Первым у нас, опережая современную ему зарубежную науку, этими проблемами занялся Е. Д. Поливанов (см. очерк «Метеор»), но после его гибели традиция прервалась. Сыромятников вернулся к ней в послевоенные годы, сначала разработав совершенно самостоятельно курс японской фонетики в Военном институте. Затем в 1952 г. в «Ученых записках» Института востоковедения появилась его статья «Система фонем японского языка». Исследование отличается большой детальностью и доскональным рассмотрением всех вопросов, вызывавших споры в литературе. Автор отталкивается от концепции Е. Д. Поливанова, подробно рассмотренной с упоминанием этого имени, невзирая на то, что тот тогда считался «врагом». Отмечу и столь же подробный разбор идей современных американских японистов, включая даже работу С. Э. Мартина (1924–2009), изданную менее чем за год до подписания статьи в печать, хотя в 1952 г. это не очень поощрялось. Однако все эти идеи пересмотрены, поскольку Сыромятников исходил из иной концепции, близкой, как он сам мне говорил, к Московской фонологической школе (см. очерк «Петр Саввич»). Работа очень серьезна и не потеряла значения даже сейчас. Но больше Николай Александрович ничего не публиковал ни по фонологии, ни по фонетике (кроме соответствующих разделов в книгах по истории языка): его увлекли другие темы.
Вероятно, готовая статья о фонемах могла бы стать основой диссертации, но Сыромятникова увлекла тема о японских временах глагола. Постепенно он пришел к идее, что именно она должна стать диссертационной. Здесь ему пришлось столкнуться с сопротивлением именитого научного руководителя, тогда члена-корреспондента Академии наук. Конрад не одобрил ни занятий своего бывшего аспиранта фонологией, ни тем более его ухода в изучение времен, где у руководителя была иная, более традиционная точка зрения.
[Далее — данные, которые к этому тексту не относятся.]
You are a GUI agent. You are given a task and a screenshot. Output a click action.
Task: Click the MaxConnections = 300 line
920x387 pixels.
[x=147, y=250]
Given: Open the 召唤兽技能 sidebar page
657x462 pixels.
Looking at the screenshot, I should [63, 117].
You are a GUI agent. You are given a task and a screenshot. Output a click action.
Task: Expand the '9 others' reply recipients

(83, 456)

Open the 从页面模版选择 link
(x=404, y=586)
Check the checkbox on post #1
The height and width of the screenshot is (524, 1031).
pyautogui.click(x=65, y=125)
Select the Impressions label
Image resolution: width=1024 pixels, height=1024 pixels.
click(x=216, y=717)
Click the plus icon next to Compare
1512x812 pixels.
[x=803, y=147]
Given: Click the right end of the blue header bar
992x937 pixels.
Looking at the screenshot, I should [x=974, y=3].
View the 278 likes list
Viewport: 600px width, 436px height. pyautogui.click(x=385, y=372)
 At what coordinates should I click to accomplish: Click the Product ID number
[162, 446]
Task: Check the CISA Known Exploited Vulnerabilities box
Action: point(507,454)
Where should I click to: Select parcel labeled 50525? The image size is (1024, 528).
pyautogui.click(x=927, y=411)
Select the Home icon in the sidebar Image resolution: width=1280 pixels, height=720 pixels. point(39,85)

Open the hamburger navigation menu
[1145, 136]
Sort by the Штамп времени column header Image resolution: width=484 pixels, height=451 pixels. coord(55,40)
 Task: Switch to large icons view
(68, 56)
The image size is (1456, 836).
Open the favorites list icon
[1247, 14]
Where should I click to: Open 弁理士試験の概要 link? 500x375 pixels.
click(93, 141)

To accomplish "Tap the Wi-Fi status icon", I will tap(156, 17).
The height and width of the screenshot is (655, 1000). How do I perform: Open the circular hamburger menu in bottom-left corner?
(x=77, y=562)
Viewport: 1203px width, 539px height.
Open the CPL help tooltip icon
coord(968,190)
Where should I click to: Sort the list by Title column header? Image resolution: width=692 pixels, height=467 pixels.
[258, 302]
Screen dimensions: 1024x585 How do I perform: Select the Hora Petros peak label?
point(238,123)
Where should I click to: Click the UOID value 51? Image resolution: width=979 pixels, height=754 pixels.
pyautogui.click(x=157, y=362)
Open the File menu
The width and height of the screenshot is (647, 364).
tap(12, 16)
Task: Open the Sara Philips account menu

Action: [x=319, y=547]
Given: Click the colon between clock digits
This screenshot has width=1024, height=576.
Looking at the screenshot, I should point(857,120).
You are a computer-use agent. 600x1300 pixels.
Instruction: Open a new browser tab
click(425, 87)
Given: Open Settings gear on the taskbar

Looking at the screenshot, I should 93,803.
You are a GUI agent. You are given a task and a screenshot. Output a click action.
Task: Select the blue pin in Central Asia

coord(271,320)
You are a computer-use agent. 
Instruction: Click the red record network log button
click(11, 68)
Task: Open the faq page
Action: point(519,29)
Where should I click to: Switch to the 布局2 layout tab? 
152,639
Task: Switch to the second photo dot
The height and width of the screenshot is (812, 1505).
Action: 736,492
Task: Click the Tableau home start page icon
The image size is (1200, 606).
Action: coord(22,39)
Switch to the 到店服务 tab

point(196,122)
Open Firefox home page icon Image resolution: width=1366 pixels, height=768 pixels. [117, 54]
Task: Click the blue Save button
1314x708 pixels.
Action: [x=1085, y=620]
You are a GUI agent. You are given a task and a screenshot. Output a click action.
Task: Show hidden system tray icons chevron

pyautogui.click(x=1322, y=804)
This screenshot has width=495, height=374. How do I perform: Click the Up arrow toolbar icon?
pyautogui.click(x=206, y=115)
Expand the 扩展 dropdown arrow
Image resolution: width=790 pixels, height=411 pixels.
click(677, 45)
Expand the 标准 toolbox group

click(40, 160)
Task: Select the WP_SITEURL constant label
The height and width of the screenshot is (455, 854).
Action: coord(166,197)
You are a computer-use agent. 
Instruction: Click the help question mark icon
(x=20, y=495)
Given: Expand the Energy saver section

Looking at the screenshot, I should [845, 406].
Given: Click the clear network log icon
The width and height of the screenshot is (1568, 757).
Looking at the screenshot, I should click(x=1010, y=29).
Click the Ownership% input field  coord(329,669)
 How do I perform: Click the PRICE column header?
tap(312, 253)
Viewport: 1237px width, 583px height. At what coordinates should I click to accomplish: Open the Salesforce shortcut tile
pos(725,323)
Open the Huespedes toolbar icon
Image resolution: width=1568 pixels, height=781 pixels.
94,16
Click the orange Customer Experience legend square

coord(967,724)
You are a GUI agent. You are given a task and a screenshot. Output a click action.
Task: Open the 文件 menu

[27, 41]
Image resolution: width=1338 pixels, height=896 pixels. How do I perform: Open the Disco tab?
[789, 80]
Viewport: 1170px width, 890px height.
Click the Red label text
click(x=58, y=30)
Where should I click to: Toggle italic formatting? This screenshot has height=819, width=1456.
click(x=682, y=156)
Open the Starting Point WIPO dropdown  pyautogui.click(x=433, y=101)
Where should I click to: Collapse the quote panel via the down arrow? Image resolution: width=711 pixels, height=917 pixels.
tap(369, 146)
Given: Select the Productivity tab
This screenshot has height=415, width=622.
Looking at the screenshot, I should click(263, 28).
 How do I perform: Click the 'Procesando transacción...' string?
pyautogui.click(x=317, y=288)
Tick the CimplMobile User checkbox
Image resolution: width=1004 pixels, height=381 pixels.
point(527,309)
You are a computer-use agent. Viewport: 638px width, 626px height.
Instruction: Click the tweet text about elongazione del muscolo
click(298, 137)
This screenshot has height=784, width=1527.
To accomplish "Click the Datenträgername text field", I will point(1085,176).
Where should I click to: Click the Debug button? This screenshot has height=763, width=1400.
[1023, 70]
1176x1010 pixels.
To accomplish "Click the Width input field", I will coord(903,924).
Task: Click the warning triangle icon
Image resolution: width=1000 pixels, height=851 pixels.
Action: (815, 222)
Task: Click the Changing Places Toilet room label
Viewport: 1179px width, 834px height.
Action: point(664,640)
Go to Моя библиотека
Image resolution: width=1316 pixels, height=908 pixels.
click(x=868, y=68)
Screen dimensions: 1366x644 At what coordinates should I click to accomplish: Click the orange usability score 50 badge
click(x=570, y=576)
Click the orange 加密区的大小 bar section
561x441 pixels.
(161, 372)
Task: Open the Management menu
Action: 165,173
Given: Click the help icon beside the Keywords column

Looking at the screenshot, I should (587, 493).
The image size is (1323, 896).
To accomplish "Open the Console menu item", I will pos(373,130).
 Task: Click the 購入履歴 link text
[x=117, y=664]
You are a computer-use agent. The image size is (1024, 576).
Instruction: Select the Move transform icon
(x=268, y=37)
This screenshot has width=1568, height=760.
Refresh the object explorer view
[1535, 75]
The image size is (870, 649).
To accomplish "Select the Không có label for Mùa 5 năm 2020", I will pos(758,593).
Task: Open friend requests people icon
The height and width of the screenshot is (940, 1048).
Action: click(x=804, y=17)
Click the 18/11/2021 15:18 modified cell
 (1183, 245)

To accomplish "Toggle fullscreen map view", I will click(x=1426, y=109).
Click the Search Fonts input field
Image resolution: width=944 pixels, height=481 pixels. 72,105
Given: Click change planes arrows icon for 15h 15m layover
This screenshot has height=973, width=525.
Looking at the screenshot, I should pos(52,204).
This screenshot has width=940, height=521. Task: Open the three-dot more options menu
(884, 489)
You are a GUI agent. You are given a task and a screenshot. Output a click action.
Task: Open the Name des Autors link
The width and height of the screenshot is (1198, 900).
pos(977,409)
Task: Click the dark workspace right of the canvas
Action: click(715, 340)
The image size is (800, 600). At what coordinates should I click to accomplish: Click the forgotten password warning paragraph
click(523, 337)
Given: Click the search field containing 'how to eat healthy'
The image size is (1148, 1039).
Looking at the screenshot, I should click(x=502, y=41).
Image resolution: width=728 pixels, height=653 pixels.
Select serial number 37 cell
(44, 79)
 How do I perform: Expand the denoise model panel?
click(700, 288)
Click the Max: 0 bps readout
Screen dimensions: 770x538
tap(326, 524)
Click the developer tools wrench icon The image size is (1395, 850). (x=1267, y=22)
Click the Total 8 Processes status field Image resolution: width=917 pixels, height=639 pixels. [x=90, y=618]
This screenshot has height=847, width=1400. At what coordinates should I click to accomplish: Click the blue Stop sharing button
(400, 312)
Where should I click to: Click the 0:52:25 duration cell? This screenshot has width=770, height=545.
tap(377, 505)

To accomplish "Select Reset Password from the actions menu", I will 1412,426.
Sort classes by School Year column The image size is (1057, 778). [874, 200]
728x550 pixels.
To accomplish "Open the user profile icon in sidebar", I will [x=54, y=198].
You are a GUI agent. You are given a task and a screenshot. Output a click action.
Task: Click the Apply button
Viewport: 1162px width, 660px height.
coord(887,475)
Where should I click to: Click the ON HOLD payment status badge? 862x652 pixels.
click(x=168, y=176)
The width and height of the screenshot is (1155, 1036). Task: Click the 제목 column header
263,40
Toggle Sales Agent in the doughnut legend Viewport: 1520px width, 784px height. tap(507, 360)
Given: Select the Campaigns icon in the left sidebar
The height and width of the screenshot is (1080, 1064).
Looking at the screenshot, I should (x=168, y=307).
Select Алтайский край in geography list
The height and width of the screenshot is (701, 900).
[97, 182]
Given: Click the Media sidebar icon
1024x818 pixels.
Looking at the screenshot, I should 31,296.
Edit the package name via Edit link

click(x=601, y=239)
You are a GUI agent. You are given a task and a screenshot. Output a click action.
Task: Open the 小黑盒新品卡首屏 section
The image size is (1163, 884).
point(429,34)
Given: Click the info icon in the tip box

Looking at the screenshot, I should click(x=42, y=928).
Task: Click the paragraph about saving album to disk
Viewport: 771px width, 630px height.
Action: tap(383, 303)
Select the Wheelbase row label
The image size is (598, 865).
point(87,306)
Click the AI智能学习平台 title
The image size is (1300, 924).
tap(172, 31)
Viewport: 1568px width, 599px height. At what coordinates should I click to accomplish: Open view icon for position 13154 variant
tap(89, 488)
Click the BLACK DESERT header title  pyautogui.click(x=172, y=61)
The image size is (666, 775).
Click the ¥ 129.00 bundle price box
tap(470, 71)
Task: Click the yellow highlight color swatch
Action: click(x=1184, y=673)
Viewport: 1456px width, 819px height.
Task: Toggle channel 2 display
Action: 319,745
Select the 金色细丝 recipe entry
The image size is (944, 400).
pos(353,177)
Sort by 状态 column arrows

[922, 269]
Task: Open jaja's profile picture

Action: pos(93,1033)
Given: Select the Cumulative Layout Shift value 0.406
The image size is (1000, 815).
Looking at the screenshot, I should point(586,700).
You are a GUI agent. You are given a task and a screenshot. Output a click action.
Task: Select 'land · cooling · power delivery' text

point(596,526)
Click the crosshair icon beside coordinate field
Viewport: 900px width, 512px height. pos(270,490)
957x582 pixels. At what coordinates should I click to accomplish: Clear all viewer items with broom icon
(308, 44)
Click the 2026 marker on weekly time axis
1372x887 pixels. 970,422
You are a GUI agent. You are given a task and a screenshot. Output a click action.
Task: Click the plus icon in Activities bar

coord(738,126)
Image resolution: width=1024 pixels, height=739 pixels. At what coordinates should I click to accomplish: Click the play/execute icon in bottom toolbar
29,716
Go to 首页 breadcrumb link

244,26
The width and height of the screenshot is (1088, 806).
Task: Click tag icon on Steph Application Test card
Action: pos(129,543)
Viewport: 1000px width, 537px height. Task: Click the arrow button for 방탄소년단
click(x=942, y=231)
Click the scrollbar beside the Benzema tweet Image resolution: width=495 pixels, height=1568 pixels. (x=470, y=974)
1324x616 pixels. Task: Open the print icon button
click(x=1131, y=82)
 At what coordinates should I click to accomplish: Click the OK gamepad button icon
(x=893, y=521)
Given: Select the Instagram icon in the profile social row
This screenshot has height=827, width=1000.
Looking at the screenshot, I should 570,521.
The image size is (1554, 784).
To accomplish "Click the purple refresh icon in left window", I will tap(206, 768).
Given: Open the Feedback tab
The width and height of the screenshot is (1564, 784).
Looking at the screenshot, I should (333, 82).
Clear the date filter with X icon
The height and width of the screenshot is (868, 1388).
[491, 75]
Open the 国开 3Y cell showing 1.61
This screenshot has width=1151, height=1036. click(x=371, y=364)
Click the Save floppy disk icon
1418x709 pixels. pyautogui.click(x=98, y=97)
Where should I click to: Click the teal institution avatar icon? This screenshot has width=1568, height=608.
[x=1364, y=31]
Два письма Конрада Сыромятникову от 05.12.1951 и 26.08.1952 (ныне опубликованные в сборнике писем Конрада) показывают, что глава нашей японоведческой школы при всей своей вежливости недоволен строптивостью начинающего, хотя уже и не очень молодого ученого, высказывая ему в академическом тоне выговор. Однако Николай Александрович не посчитался с авторитетом руководителя. К 1953 г. работа, составлявшая почти тысячу страниц, была готова, в ней досконально изучалась категория времени в японском языке от кёгэнов XVI в. до современности. Однако защита отложилась еще на три года.
Не найдя общего языка с Конрадом, Сыромятников обратился в Ленинград к своему первому руководителю А. А. Холодовичу (Е. М. Колпакчи, всегда тепло к нему относившейся, уже не было в живых). Тот в отличие от Конрада одобрил выбор темы, но высказал большое число замечаний, на учет которых и на сокращение слишком длинного текста ушло еще три года. Лишь в июле 1956 г. Николай Александрович защитил кандидатскую диссертацию, показав всей этой историей принципиальность и ответственность при малом честолюбии. Впоследствии он долго не защищал и докторскую диссертацию, поскольку считал, что его исследования по ее теме еще не закончены. Он часто говорил: «Пусть лучше про меня скажут: “Как, он еще не доктор?”, чем: “Как, он уже доктор?”». Имея все основания защититься еще в 60-е гг., он защитил докторскую диссертацию только в апреле 1979 г., за пять лет до смерти.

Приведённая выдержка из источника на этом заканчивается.